SELECTED PASSAGE>

== == ==

8-K 1 ea0245587-8k_evolution.htm CURRENT REPORT

 

 

UNITED STATES

SECURITIES AND EXCHANGE COMMISSION

WASHINGTON, D.C. 20549

 

FORM 8-K

  

CURRENT REPORT
Pursuant to Section 13 OR 15(d) of The Securities Exchange Act of 1934

 

Date of report (date of earliest event reported): May 16, 2025

  

Evolution Metals LLC

(Exact name of registrant as specified in its charter)

 

Delaware  

333-283119-05

  99-1246300
(State or other jurisdiction of
incorporation or organization)
  (Commission File Number)   (IRS Employer
Identification No.)

 

516 S Dixie Hwy, Unit 209

West Palm Beach, FL, 33401

(Address and zip code of principal executive offices)

 

(561) 517-3750

(Registrant’s telephone number, including area code)

== == ==

WRITTEN EXERCISE A> Rewrite the Form 8-K cover page from "(Exact name of" to "incorporation or organization)", substituting "Nevada" for "Delaware".

== == ==

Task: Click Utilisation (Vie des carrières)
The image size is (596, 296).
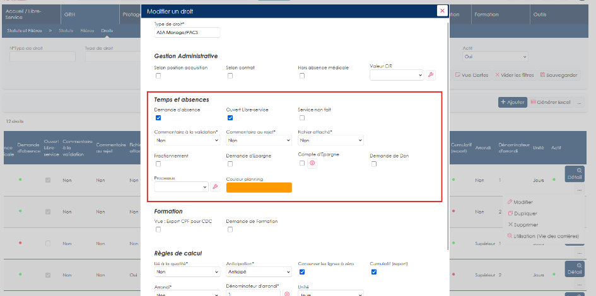Action: [x=543, y=236]

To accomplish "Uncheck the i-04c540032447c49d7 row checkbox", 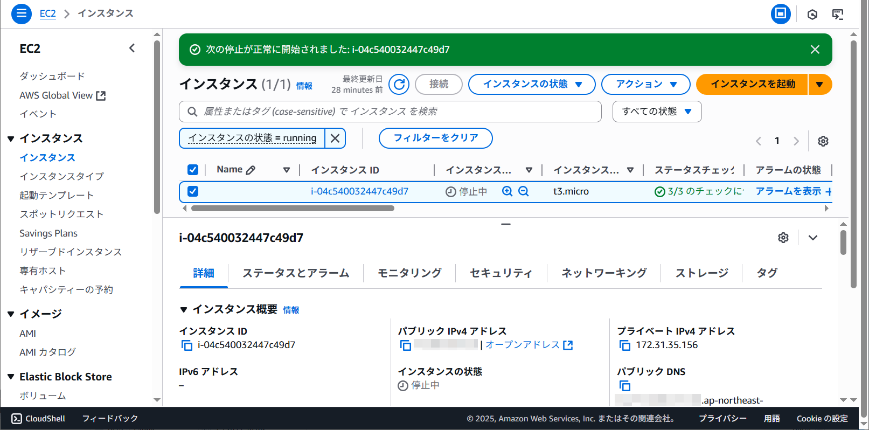I will click(x=193, y=191).
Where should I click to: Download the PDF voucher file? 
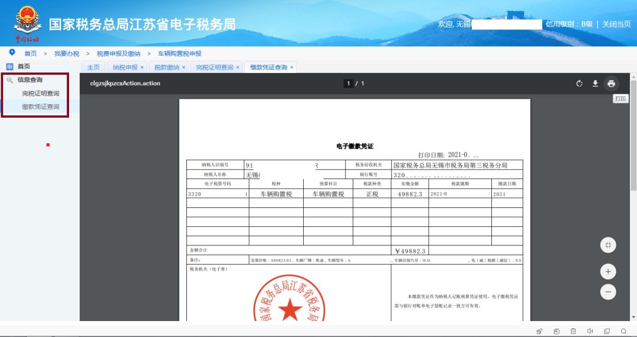595,84
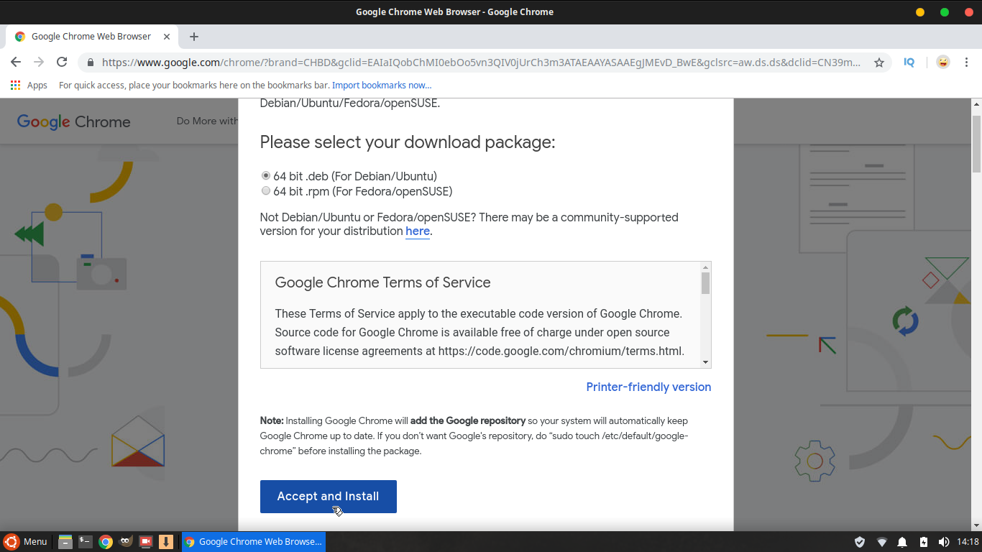Bookmark this page with the star icon

878,63
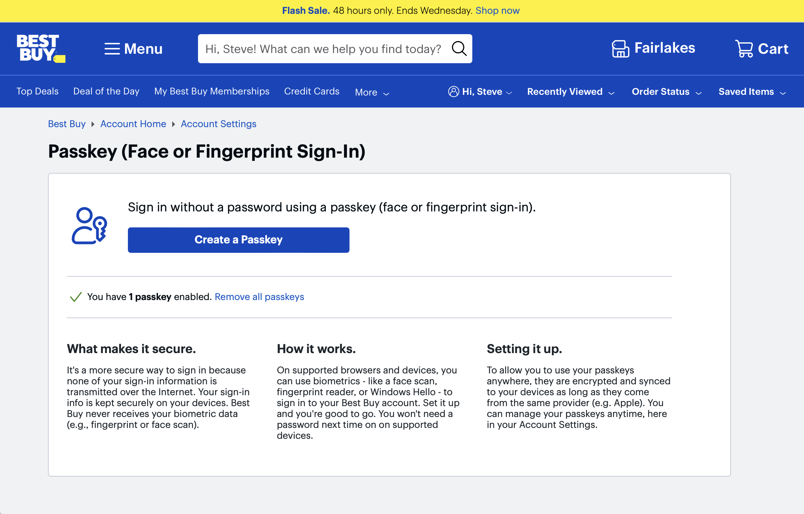Click the user account avatar icon
This screenshot has width=804, height=514.
tap(453, 92)
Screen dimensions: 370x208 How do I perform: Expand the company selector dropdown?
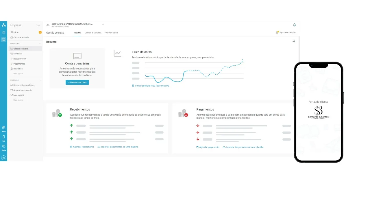click(103, 25)
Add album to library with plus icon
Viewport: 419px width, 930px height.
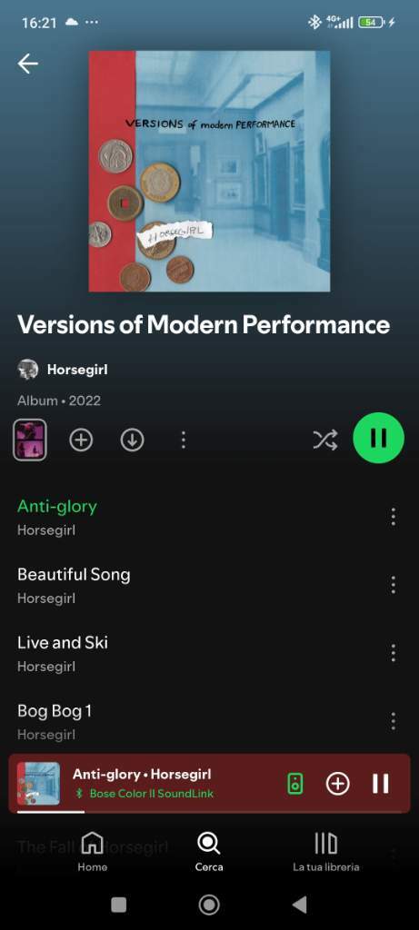pyautogui.click(x=81, y=440)
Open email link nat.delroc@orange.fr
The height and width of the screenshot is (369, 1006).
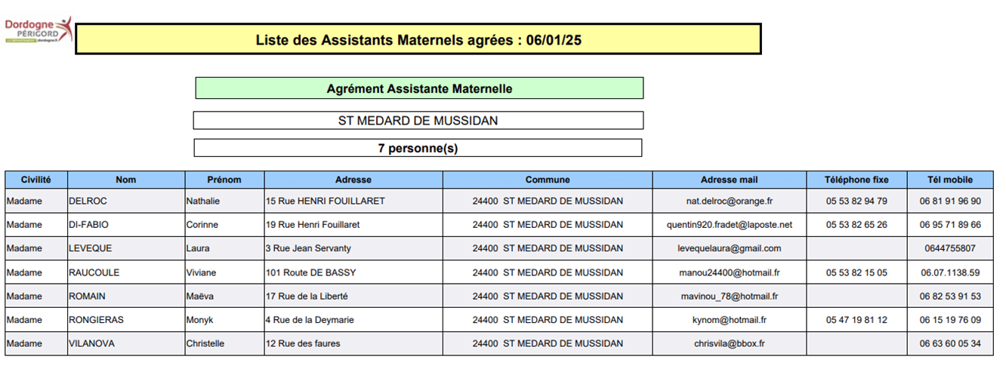[x=729, y=201]
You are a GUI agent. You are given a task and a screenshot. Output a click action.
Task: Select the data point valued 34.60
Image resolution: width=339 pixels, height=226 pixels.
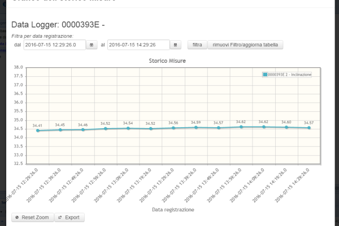[x=286, y=127]
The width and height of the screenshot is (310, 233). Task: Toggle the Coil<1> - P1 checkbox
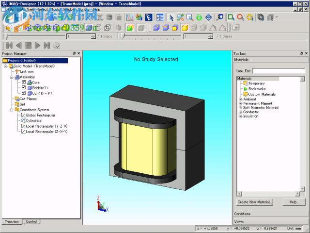pos(24,93)
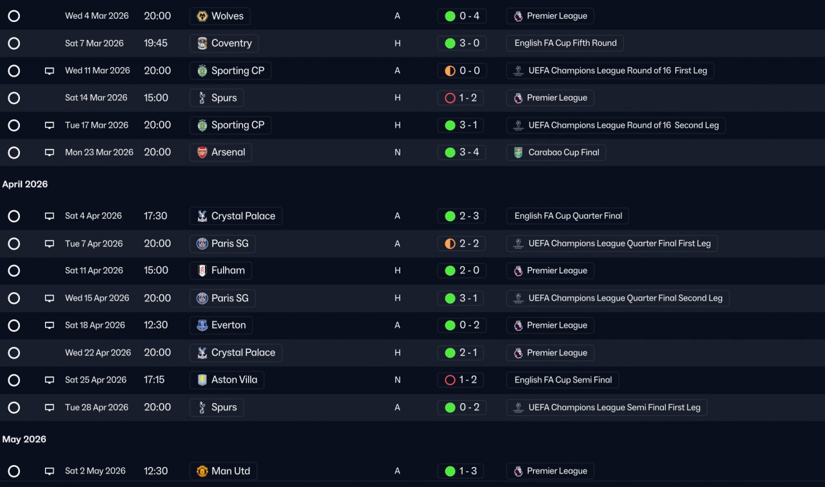Click the TV icon beside Everton match
Viewport: 825px width, 487px height.
(x=50, y=326)
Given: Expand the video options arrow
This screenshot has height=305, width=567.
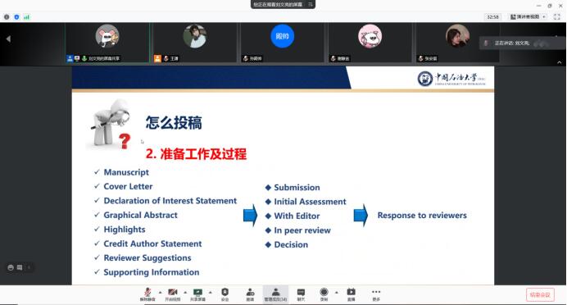Looking at the screenshot, I should [x=185, y=292].
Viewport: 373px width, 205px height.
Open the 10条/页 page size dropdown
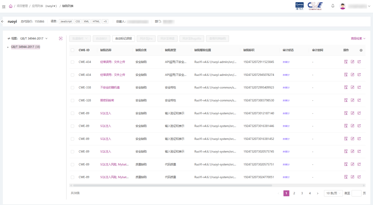(x=333, y=193)

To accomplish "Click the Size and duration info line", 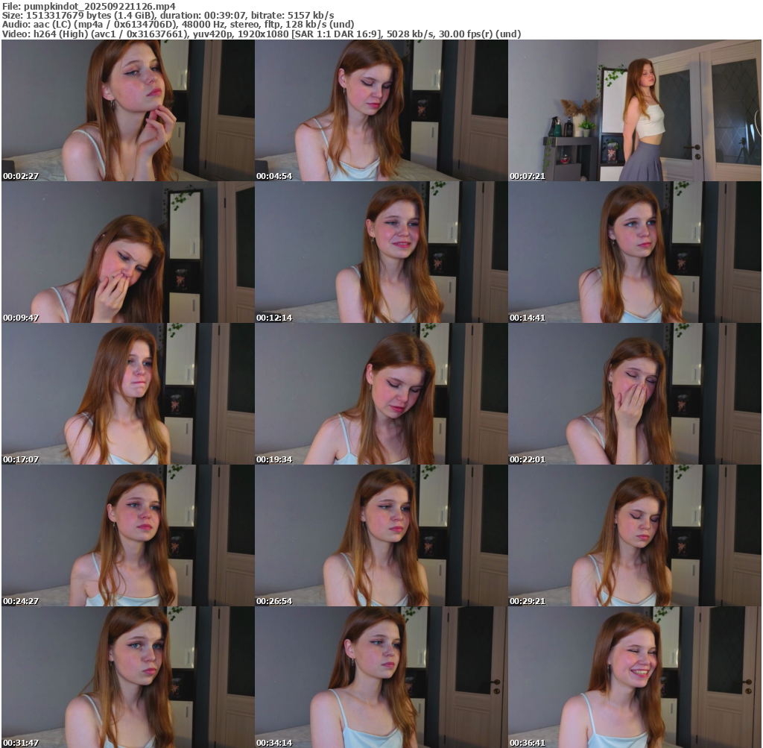I will pos(168,15).
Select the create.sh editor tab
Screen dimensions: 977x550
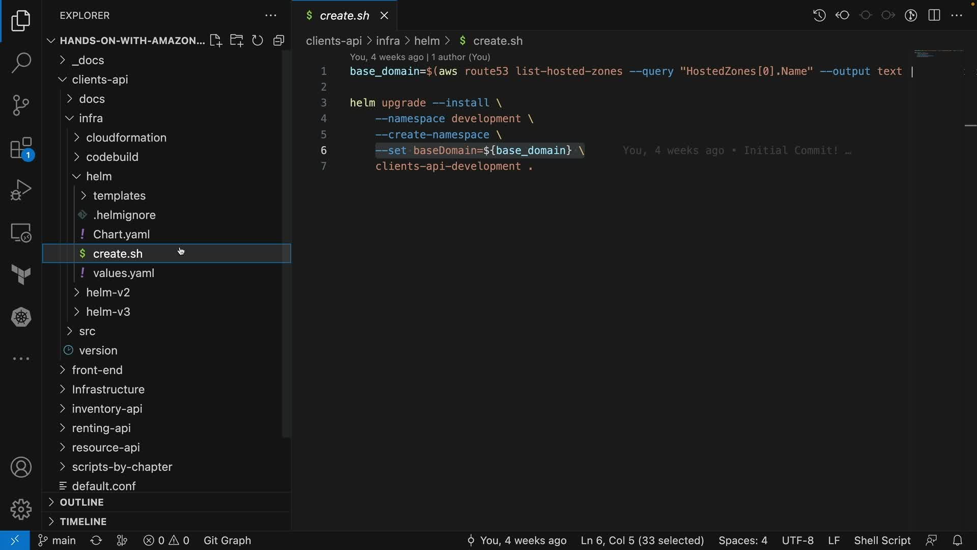344,16
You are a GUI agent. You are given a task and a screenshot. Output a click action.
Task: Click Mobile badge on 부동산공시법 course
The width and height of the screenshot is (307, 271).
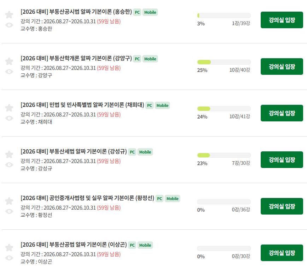(150, 12)
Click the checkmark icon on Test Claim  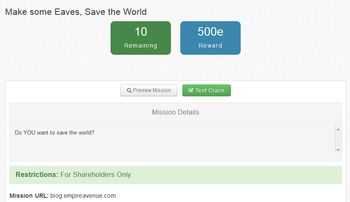[x=191, y=90]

== == ==

WRITTEN EXERCISE B> Pick out every row containing the string "dropdown"; case counts.

OUTPUT A>
(Exact name of registrant as specified in its charter)

 

Nevada  

333-283119-05

  99-1246300
(State or other jurisdiction of
incorporation or organization)

OUTPUT B>
Screen dimensions: 370x208 How do I perform: Expand the company selector dropdown?
Open the 10条/页 page size dropdown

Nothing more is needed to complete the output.